My main example of a non-linear robust map is concatenation $$ C^\infty(M)\rightarrow C^\infty(M), a \mapsto \chi \circ a, $$ where $M$ is a smooth manifold and $\chi:\mathbb{C}\rightarrow \mathbb{C}$ is a smooth function that is well behaved, e.g. all of its derivatives are bounded, but also $\chi(z)=\exp(z)$ works. This has some nice implications: For example the parameter-to-solution map for the initial value problem $$\dot x +ax, \quad x(0)=1$$ can be written as $f(a)(t)=\exp(-\int_0^ta)$ and is thus easily seen to define a robust map $f:C^\infty[0,\infty)\rightarrow C^\infty[0,\infty)$. A more sophisticated consequence is that one can construct parametrices of classical pseudodifferential operators in a robust way (concatenate the principal symbol with $\chi(z)=z^{-1}$ (smoothed near $0$)).

In general robustness seems to come up as a property of 'parameter dependence' in a smooth setting.

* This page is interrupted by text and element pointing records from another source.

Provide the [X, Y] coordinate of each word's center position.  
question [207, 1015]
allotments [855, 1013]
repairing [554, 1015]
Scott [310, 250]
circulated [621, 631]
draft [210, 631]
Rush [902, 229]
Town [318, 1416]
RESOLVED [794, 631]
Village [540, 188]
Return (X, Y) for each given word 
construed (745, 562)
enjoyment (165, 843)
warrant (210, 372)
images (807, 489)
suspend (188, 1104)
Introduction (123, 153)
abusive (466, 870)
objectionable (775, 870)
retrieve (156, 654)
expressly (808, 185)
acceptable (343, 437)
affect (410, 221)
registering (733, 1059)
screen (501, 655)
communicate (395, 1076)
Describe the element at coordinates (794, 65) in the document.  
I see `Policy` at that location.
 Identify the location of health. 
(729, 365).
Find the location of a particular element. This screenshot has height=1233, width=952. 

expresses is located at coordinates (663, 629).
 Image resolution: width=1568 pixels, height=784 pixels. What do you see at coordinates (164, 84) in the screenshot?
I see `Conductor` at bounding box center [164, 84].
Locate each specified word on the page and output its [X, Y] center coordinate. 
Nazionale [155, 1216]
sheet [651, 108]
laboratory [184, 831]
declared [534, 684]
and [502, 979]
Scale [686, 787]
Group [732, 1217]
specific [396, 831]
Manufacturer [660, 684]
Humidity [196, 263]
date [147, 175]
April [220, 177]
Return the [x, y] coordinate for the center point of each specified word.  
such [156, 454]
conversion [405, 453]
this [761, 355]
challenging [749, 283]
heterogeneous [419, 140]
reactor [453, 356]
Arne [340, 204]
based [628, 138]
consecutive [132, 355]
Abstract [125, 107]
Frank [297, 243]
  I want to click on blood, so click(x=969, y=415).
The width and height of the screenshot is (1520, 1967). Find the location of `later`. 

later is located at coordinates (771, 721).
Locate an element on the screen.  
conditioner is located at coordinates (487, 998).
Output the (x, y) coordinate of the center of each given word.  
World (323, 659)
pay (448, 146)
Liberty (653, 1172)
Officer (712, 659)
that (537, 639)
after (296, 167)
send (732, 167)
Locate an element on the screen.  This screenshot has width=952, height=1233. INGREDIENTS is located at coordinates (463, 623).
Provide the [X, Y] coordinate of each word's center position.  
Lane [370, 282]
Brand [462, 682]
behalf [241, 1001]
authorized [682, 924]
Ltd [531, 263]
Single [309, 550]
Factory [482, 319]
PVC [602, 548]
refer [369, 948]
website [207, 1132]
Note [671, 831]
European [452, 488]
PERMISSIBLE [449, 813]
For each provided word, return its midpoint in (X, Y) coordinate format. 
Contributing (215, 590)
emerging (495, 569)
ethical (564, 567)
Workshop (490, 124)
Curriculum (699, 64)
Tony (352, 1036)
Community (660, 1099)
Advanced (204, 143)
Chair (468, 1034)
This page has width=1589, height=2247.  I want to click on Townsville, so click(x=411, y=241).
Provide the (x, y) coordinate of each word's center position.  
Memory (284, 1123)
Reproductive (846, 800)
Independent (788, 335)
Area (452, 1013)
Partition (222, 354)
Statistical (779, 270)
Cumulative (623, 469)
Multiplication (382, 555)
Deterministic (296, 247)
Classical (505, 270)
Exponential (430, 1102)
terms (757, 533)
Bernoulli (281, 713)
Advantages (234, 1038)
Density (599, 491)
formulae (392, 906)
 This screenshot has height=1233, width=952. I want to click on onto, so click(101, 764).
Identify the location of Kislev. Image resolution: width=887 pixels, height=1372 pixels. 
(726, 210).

Typically in this setting one already has a continuous dependency, which allows to make constructions, constants etc. uniform in small neighbourhoods of a fixed parameter. Robustness allows to get uniformity over large classes of parameters, as long as an appropriate semi-norm ($\Vert \cdot \Vert'$ above) stays bounded. This is relevant for recovering parameters in statistical inverse problems.

To summarise, my question is the following:

Question. Is robustness equivalent or related to some well known property in functional analysis or has it been studied anywhere?